= Task brief =
Set the pictures aside and set down only the lines from the line holding "Task: Bookmark this page with the star" through the end of the entries below, ends included.

= Records supplied =
▼

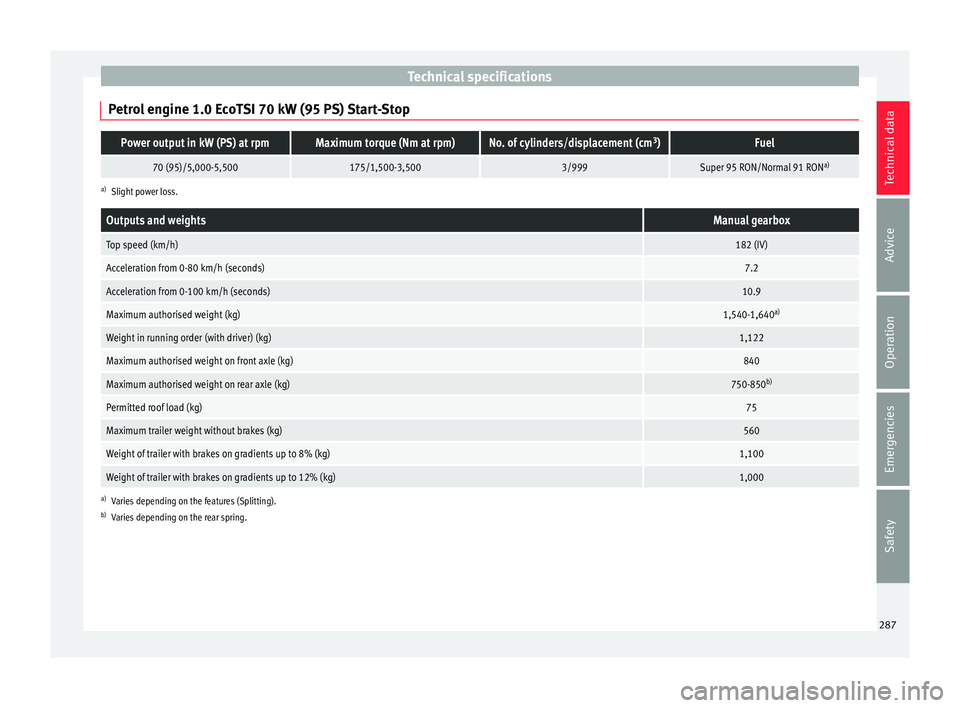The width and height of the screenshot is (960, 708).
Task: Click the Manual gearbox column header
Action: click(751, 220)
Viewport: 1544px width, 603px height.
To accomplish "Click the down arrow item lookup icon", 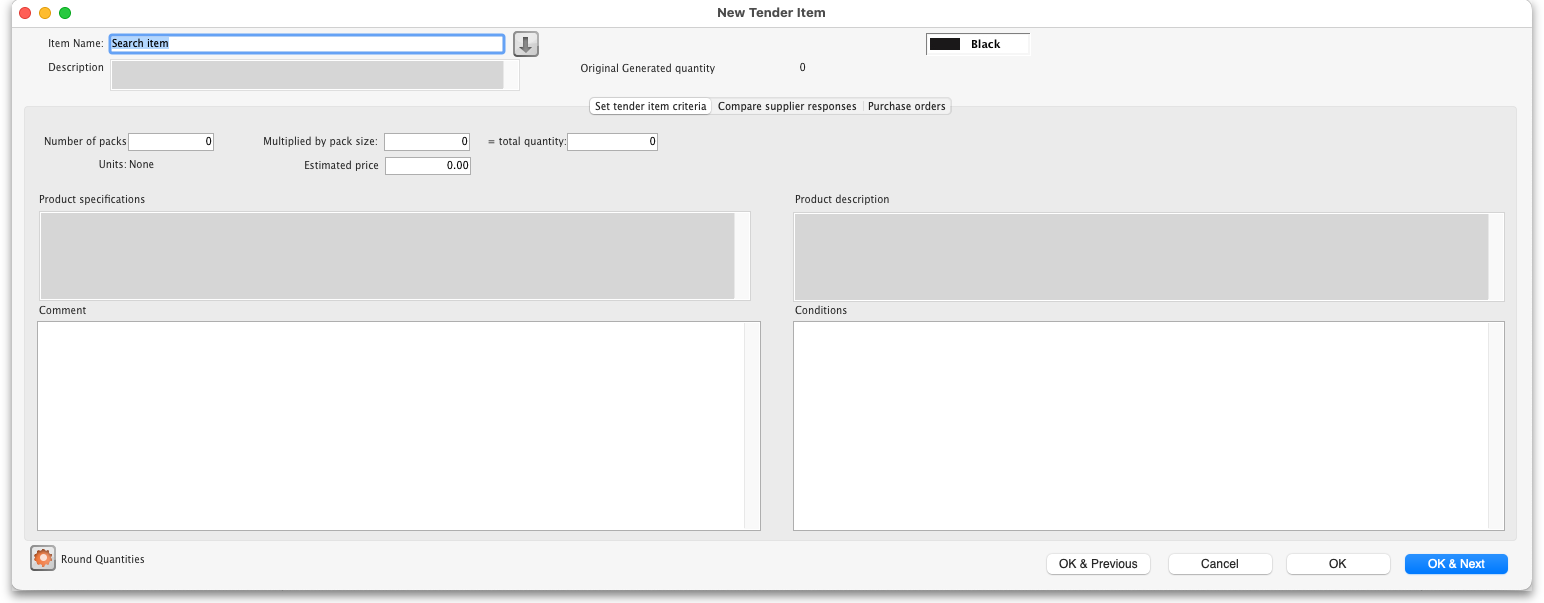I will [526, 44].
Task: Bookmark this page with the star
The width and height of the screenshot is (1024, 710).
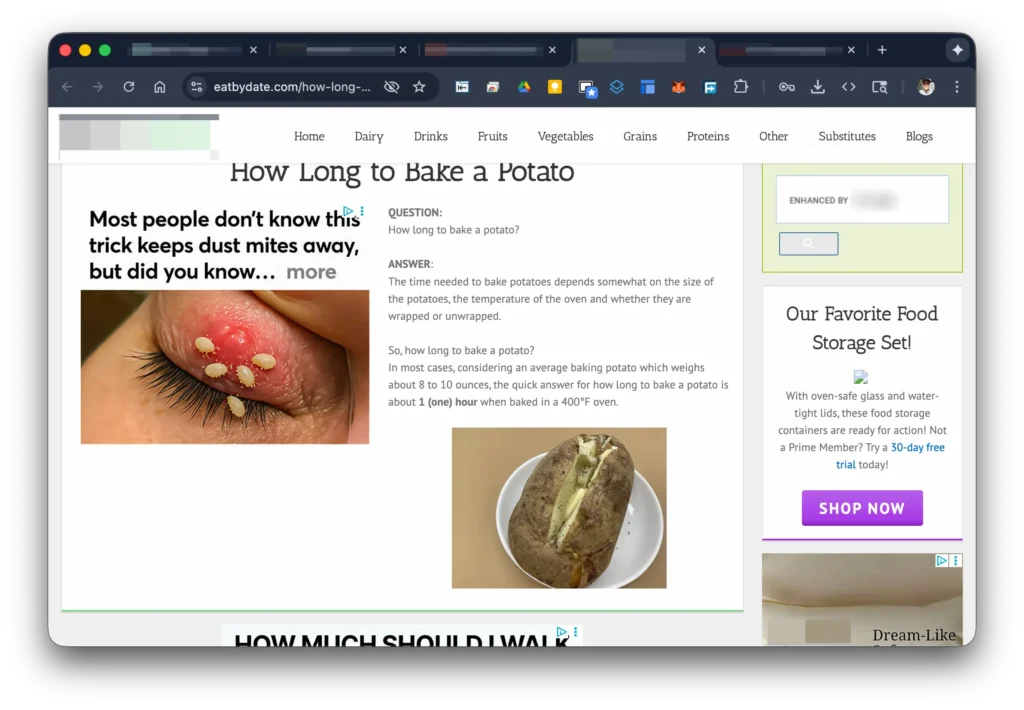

▲

= Answer =
Task: Bookmark this page with the star
The width and height of the screenshot is (1024, 710).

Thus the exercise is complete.